真実
東の対に戻る途中で人の気配がないことを確認すると、そっと庭に降りた。池にかけられた朱塗りの橋を渡ると、さらに庭の奥に入っていき、大きな桜の木の下に出る。これは姫君が幼い日に登って叱られた桜だった。そろそろつぼみが膨らみ始め、梅が終わり春の日差しがより強くなるのを待ちわびている様子だ。その木の下でさらに奥にある木々の暗闇に向かって生駒は、
「鳶丸」
と、小声で声をかけた。すると鳶丸が暗闇から音もなく現れる。
「例の邸よ。様子を探って来て頂戴」
生駒がそう言うと鳶丸は何も言わずに頷いて、暗闇の中に姿を消す。そして門の方からひそひそと何か話す声が聞こえた。鳶丸が門番に何か言ってこっそり門を開けさせているのだろう。僅かに戸のきしむ音がして、すぐに止んだ。庭は再び静まり返り、生駒はそっと橋を渡って、東の対へと戻っていく。

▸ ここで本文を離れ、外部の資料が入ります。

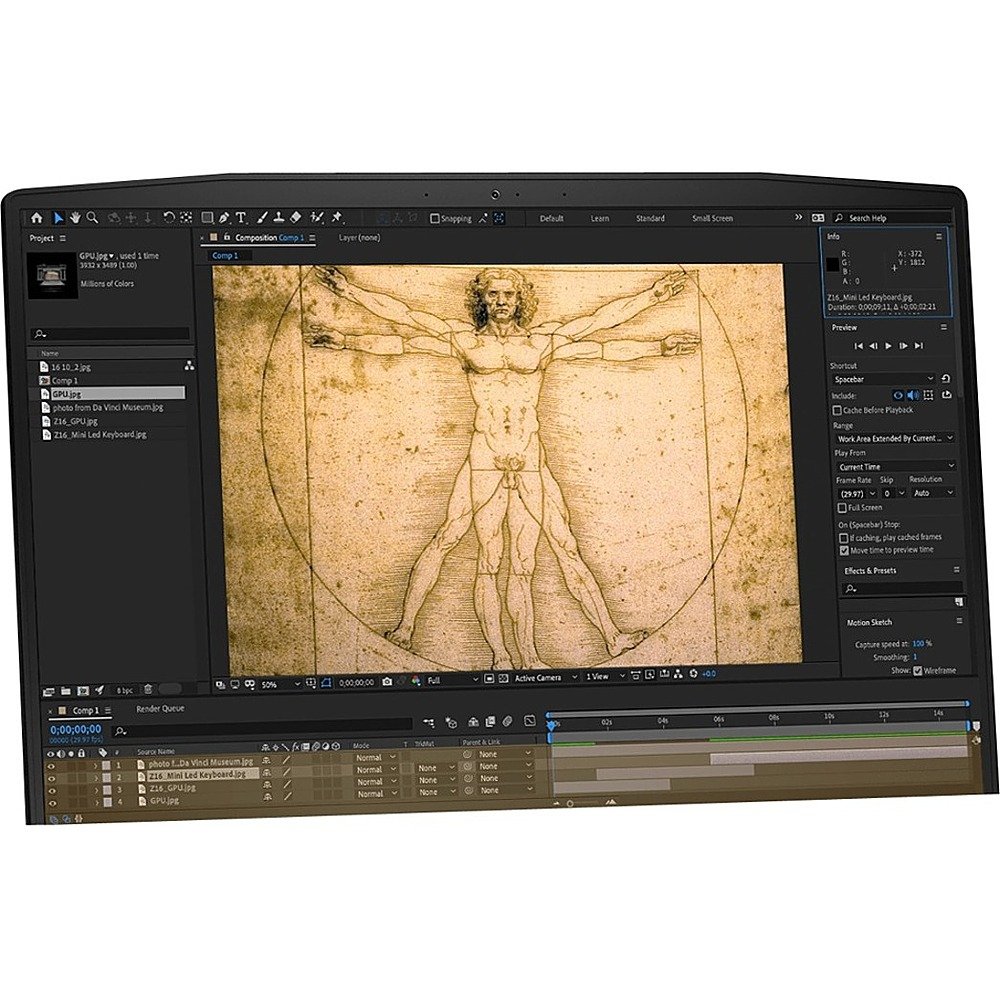Uncheck Move time to preview time
The height and width of the screenshot is (1000, 1000).
click(x=844, y=550)
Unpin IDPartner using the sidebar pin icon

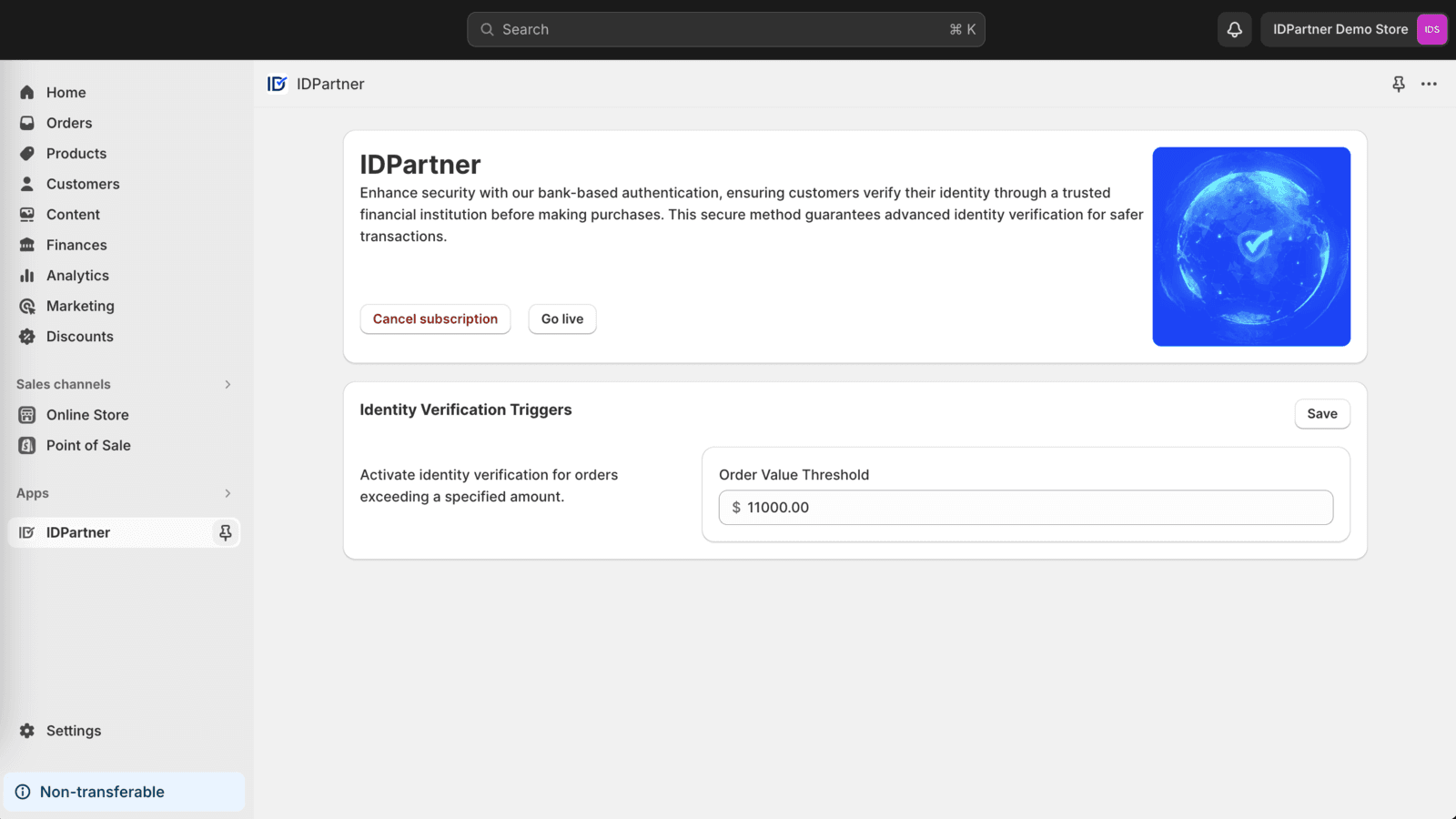click(225, 532)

あれから鳶丸との関わりも変わってしまった。鳶丸も大納言に拾われた口で、生駒のように表立った口実で邸に近づけない時は、その名の通り身軽に飛び上がったり、舞い降りたりできるほどに身の軽い、鳶丸が探りを入れに行っていた。生駒が大納言の裏の仕事に関わったと知ると、鳶丸はとても悲しそうな顔をした。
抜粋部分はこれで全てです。